• [What needs to be done]
Quote each record exactly, please, leaving none out.

• [The data]
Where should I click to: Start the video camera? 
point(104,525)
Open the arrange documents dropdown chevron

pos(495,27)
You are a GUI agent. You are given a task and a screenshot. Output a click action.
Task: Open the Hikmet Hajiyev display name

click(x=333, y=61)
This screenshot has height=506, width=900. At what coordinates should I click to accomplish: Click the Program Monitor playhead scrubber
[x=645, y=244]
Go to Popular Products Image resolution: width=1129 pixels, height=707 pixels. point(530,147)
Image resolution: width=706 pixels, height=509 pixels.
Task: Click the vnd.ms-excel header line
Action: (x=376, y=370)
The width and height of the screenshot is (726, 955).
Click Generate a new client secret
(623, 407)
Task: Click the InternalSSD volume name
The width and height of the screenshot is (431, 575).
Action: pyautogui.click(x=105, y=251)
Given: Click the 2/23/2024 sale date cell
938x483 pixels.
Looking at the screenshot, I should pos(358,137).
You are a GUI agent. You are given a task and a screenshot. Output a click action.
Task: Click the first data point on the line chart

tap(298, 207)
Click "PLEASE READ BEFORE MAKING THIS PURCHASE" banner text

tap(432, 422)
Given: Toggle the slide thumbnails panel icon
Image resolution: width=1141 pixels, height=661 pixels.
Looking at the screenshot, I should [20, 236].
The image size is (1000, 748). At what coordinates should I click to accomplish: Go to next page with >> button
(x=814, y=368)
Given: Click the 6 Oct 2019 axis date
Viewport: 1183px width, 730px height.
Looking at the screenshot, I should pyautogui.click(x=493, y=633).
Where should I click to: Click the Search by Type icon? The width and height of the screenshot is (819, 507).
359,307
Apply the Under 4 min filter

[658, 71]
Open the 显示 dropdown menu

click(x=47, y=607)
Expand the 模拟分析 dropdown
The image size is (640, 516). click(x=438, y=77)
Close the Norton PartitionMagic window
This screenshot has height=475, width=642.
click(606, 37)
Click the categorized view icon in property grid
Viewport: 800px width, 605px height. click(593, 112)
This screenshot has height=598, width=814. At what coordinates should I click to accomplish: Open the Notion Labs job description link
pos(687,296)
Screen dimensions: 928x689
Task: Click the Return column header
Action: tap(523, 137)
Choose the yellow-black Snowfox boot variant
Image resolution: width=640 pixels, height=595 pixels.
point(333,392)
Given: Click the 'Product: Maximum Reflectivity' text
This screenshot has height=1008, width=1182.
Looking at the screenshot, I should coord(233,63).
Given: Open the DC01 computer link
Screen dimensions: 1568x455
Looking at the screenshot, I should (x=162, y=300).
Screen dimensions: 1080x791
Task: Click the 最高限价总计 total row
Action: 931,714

• [Written answer]
Where should I click to: Start the video camera? 
point(104,525)
Open the arrange documents dropdown chevron

pos(495,27)
You are a GUI agent. You are given a task and a screenshot. Output a click action.
Task: Open the Hikmet Hajiyev display name

click(x=333, y=61)
This screenshot has height=506, width=900. At what coordinates should I click to accomplish: Click the Program Monitor playhead scrubber
[x=645, y=244]
Go to Popular Products Image resolution: width=1129 pixels, height=707 pixels. point(530,147)
Image resolution: width=706 pixels, height=509 pixels.
Task: Click the vnd.ms-excel header line
Action: (x=376, y=370)
The width and height of the screenshot is (726, 955).
Click Generate a new client secret
(623, 407)
Task: Click the InternalSSD volume name
The width and height of the screenshot is (431, 575).
Action: pyautogui.click(x=105, y=251)
Given: Click the 2/23/2024 sale date cell
938x483 pixels.
Looking at the screenshot, I should pos(358,137).
You are a GUI agent. You are given a task and a screenshot. Output a click action.
Task: Click the first data point on the line chart

tap(298, 207)
Click "PLEASE READ BEFORE MAKING THIS PURCHASE" banner text

tap(432, 422)
Given: Toggle the slide thumbnails panel icon
Image resolution: width=1141 pixels, height=661 pixels.
Looking at the screenshot, I should [20, 236].
The image size is (1000, 748). At what coordinates should I click to accomplish: Go to next page with >> button
(x=814, y=368)
Given: Click the 6 Oct 2019 axis date
Viewport: 1183px width, 730px height.
Looking at the screenshot, I should pyautogui.click(x=493, y=633).
Where should I click to: Click the Search by Type icon? The width and height of the screenshot is (819, 507).
359,307
Apply the Under 4 min filter

[658, 71]
Open the 显示 dropdown menu

click(x=47, y=607)
Expand the 模拟分析 dropdown
The image size is (640, 516). click(x=438, y=77)
Close the Norton PartitionMagic window
This screenshot has height=475, width=642.
click(606, 37)
Click the categorized view icon in property grid
Viewport: 800px width, 605px height. click(593, 112)
This screenshot has height=598, width=814. At what coordinates should I click to accomplish: Open the Notion Labs job description link
pos(687,296)
Screen dimensions: 928x689
Task: Click the Return column header
Action: tap(523, 137)
Choose the yellow-black Snowfox boot variant
Image resolution: width=640 pixels, height=595 pixels.
point(333,392)
Given: Click the 'Product: Maximum Reflectivity' text
This screenshot has height=1008, width=1182.
Looking at the screenshot, I should coord(233,63).
Given: Open the DC01 computer link
Screen dimensions: 1568x455
Looking at the screenshot, I should (x=162, y=300).
Screen dimensions: 1080x791
Task: Click the 最高限价总计 total row
Action: 931,714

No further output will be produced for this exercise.